Add Scheduler Backend framework by kangclzjc · Pull Request #293 · ai-dynamo/grove

kangclzjc · 2025-12-22T11:06:12Z

What type of PR is this?

In order to support different scheduler as backends we modify Grove and import scheduler backend interface

What this PR does / why we need it:

In the current PodGang component's sync flow we do the following:

Get the list of PodGangs that are expected to be created for the PCS.
Check which ones are pending to be created. For each pending PodGang we do the following:
- Check if all pods have been created for the PodGang.
- Check if all pods have required PodGang label which adds back reference to the PodGang.
If all the above checks are satisfied then it will go ahead and create the PodGang resource.
So you can see PodGang will be created after pods. However, there is a problem with upcoming Workload API support and kube-scheduler backend.

We don't want break current PodGang working flow. We import this scheduler backend framework to leave the Workload management work to scheduler backend in Grove. For other scheduler, scheduler backend in Grove may manage different CR based on PodGang(Just like KAI, it will create PodGroups. In the future, we will move this management from KAI scheduler to Grove scheduler backend).

◆ Written tasks ◆
A. Quote the pull request description word for word, starting at "Add Scheduler Backend" and ending at "for the PCS.".
B. According to the pull request description, what does KAI create based on PodGang?
C. Summarize the pull request description in two sentences.

Item-finding records

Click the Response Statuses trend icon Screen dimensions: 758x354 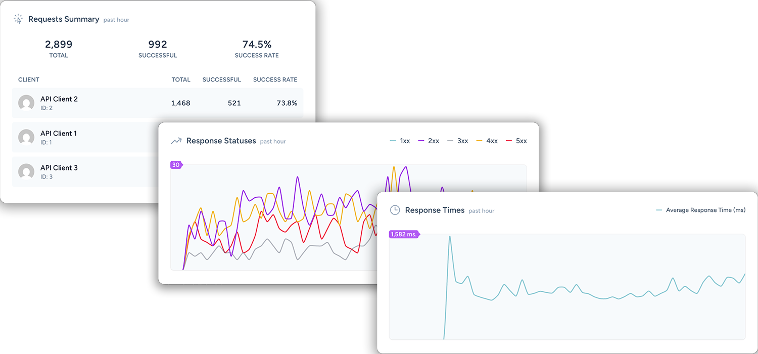click(x=176, y=141)
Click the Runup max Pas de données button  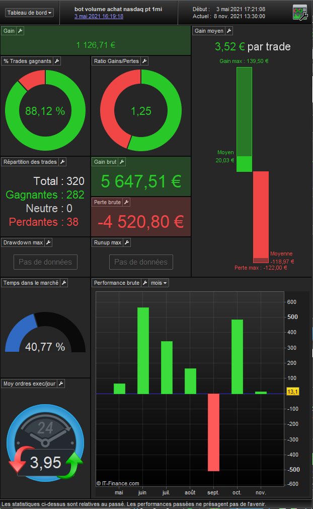(x=141, y=262)
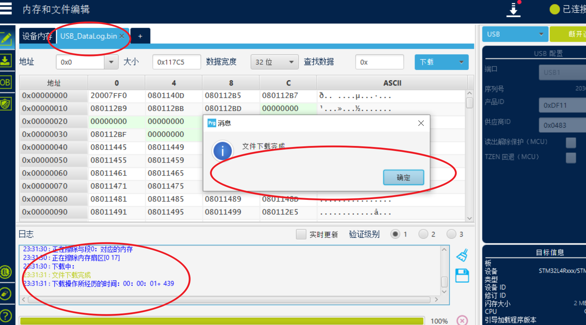Expand the USB connection type dropdown
Viewport: 586px width, 325px height.
515,34
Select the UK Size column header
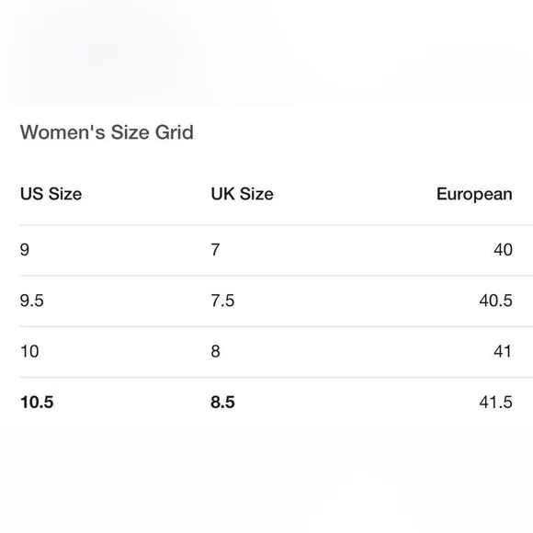This screenshot has width=533, height=533. (x=242, y=194)
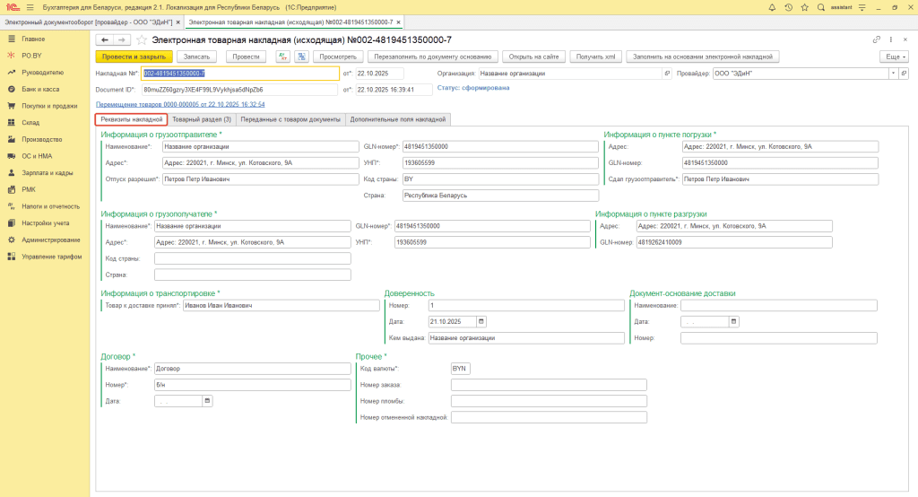Open calendar for Документ-основание date
This screenshot has height=497, width=918.
click(x=733, y=321)
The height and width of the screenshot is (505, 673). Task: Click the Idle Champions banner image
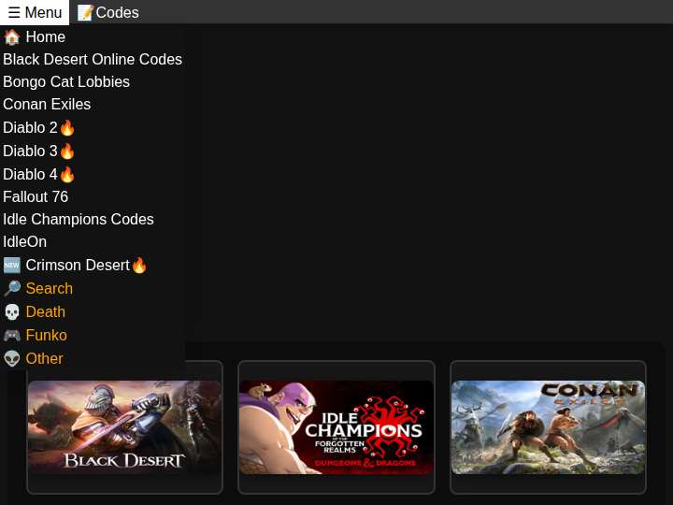[x=336, y=427]
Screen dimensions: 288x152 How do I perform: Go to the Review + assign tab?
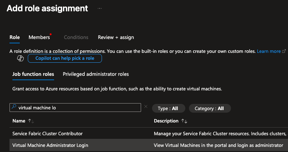coord(116,37)
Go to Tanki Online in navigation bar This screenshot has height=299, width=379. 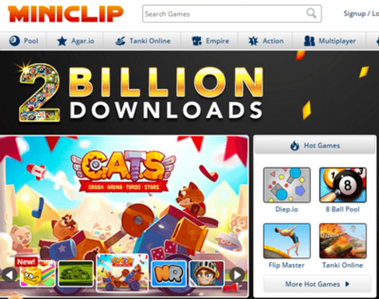(x=143, y=41)
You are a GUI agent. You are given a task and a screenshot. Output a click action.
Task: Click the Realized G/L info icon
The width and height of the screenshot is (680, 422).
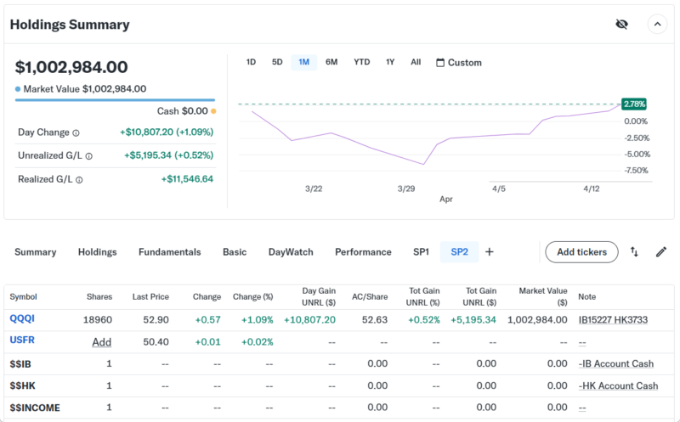click(x=81, y=180)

◆ Results for each task ◆
A.
Add Scheduler Backend framework by kangclzjc · Pull Request #293 · ai-dynamo/grove

kangclzjc · 2025-12-22T11:06:12Z

What type of PR is this?

In order to support different scheduler as backends we modify Grove and import scheduler backend interface

What this PR does / why we need it:

In the current PodGang component's sync flow we do the following:

Get the list of PodGangs that are expected to be created for the PCS.

B. PodGroups.

C. The pull request adds a scheduler backend framework to Grove so it can support different schedulers as backends. Because PodGangs are currently created only after their pods, which causes a problem for upcoming Workload API and kube-scheduler backend support, the framework leaves Workload management to a scheduler backend in Grove without breaking the current PodGang flow.